◆ Material for this task ◆
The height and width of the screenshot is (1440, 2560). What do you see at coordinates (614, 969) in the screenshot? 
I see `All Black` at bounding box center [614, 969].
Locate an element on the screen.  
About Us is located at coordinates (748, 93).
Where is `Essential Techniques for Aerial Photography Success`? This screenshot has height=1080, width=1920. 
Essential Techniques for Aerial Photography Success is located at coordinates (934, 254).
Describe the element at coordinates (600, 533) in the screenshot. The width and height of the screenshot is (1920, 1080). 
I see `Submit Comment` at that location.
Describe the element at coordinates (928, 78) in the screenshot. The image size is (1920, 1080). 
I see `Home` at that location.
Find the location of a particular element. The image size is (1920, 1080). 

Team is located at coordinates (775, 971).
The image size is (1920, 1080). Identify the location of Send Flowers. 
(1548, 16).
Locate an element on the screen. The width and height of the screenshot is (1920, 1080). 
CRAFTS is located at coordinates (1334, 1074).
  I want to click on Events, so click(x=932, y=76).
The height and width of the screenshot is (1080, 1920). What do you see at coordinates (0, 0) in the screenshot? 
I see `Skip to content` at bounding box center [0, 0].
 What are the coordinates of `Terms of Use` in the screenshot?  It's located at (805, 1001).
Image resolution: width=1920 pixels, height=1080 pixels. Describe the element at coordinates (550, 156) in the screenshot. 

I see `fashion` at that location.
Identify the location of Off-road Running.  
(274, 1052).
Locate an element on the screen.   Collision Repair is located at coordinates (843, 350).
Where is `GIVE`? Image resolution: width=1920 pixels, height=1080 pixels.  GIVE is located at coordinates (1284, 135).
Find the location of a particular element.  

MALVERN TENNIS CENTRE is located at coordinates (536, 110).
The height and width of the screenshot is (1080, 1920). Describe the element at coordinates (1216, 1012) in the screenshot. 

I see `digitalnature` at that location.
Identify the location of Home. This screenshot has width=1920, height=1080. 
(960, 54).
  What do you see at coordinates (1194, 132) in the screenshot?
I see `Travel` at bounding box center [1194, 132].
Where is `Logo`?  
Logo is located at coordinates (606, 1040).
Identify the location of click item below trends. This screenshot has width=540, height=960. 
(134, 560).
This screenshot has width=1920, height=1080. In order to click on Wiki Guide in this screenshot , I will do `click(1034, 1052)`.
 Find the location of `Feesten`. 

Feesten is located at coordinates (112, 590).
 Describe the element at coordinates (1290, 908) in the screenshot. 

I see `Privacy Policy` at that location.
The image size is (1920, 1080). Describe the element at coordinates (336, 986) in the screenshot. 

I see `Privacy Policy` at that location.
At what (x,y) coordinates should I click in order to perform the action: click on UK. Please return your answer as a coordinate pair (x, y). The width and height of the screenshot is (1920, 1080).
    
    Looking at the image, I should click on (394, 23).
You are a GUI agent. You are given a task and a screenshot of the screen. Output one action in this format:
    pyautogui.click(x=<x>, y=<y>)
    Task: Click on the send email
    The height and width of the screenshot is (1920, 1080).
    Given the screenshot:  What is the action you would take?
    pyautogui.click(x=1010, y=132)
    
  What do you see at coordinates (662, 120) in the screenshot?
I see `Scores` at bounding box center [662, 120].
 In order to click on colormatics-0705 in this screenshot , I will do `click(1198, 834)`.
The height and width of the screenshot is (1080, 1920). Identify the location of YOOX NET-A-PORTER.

◆ Objective ◆
Please update the data above by replacing "Identify the location of" with "Determine the position of" throughout and leaving everything else unchanged.

◆ Problem solution ◆
The height and width of the screenshot is (1440, 2560). What do you see at coordinates (614, 969) in the screenshot? 
I see `All Black` at bounding box center [614, 969].
Locate an element on the screen.  
About Us is located at coordinates (748, 93).
Where is `Essential Techniques for Aerial Photography Success`? This screenshot has height=1080, width=1920. 
Essential Techniques for Aerial Photography Success is located at coordinates (934, 254).
Describe the element at coordinates (600, 533) in the screenshot. The width and height of the screenshot is (1920, 1080). 
I see `Submit Comment` at that location.
Describe the element at coordinates (928, 78) in the screenshot. The image size is (1920, 1080). 
I see `Home` at that location.
Find the location of a particular element. The image size is (1920, 1080). 

Team is located at coordinates (775, 971).
The image size is (1920, 1080). Determine the position of Send Flowers. 
(1548, 16).
Locate an element on the screen. The width and height of the screenshot is (1920, 1080). 
CRAFTS is located at coordinates (1334, 1074).
  I want to click on Events, so click(x=932, y=76).
The height and width of the screenshot is (1080, 1920). What do you see at coordinates (0, 0) in the screenshot? 
I see `Skip to content` at bounding box center [0, 0].
 What are the coordinates of `Terms of Use` in the screenshot?  It's located at (805, 1001).
Image resolution: width=1920 pixels, height=1080 pixels. Describe the element at coordinates (550, 156) in the screenshot. 

I see `fashion` at that location.
Determine the position of Off-road Running.  
(274, 1052).
Locate an element on the screen.   Collision Repair is located at coordinates (843, 350).
Where is `GIVE`? Image resolution: width=1920 pixels, height=1080 pixels.  GIVE is located at coordinates (1284, 135).
Find the location of a particular element.  

MALVERN TENNIS CENTRE is located at coordinates (536, 110).
The height and width of the screenshot is (1080, 1920). Describe the element at coordinates (1216, 1012) in the screenshot. 

I see `digitalnature` at that location.
Determine the position of Home. This screenshot has width=1920, height=1080. 
(960, 54).
  What do you see at coordinates (1194, 132) in the screenshot?
I see `Travel` at bounding box center [1194, 132].
Where is `Logo`?  
Logo is located at coordinates (606, 1040).
Determine the position of click item below trends. This screenshot has width=540, height=960. 
(134, 560).
This screenshot has width=1920, height=1080. In order to click on Wiki Guide in this screenshot , I will do `click(1034, 1052)`.
 Find the location of `Feesten`. 

Feesten is located at coordinates (112, 590).
 Describe the element at coordinates (1290, 908) in the screenshot. 

I see `Privacy Policy` at that location.
The image size is (1920, 1080). Describe the element at coordinates (336, 986) in the screenshot. 

I see `Privacy Policy` at that location.
At what (x,y) coordinates should I click in order to perform the action: click on UK. Please return your answer as a coordinate pair (x, y). The width and height of the screenshot is (1920, 1080).
    
    Looking at the image, I should click on (394, 23).
You are a GUI agent. You are given a task and a screenshot of the screen. Output one action in this format:
    pyautogui.click(x=<x>, y=<y>)
    Task: Click on the send email
    The height and width of the screenshot is (1920, 1080).
    Given the screenshot:  What is the action you would take?
    pyautogui.click(x=1010, y=132)
    
  What do you see at coordinates (662, 120) in the screenshot?
I see `Scores` at bounding box center [662, 120].
 In order to click on colormatics-0705 in this screenshot , I will do `click(1198, 834)`.
The height and width of the screenshot is (1080, 1920). Determine the position of YOOX NET-A-PORTER.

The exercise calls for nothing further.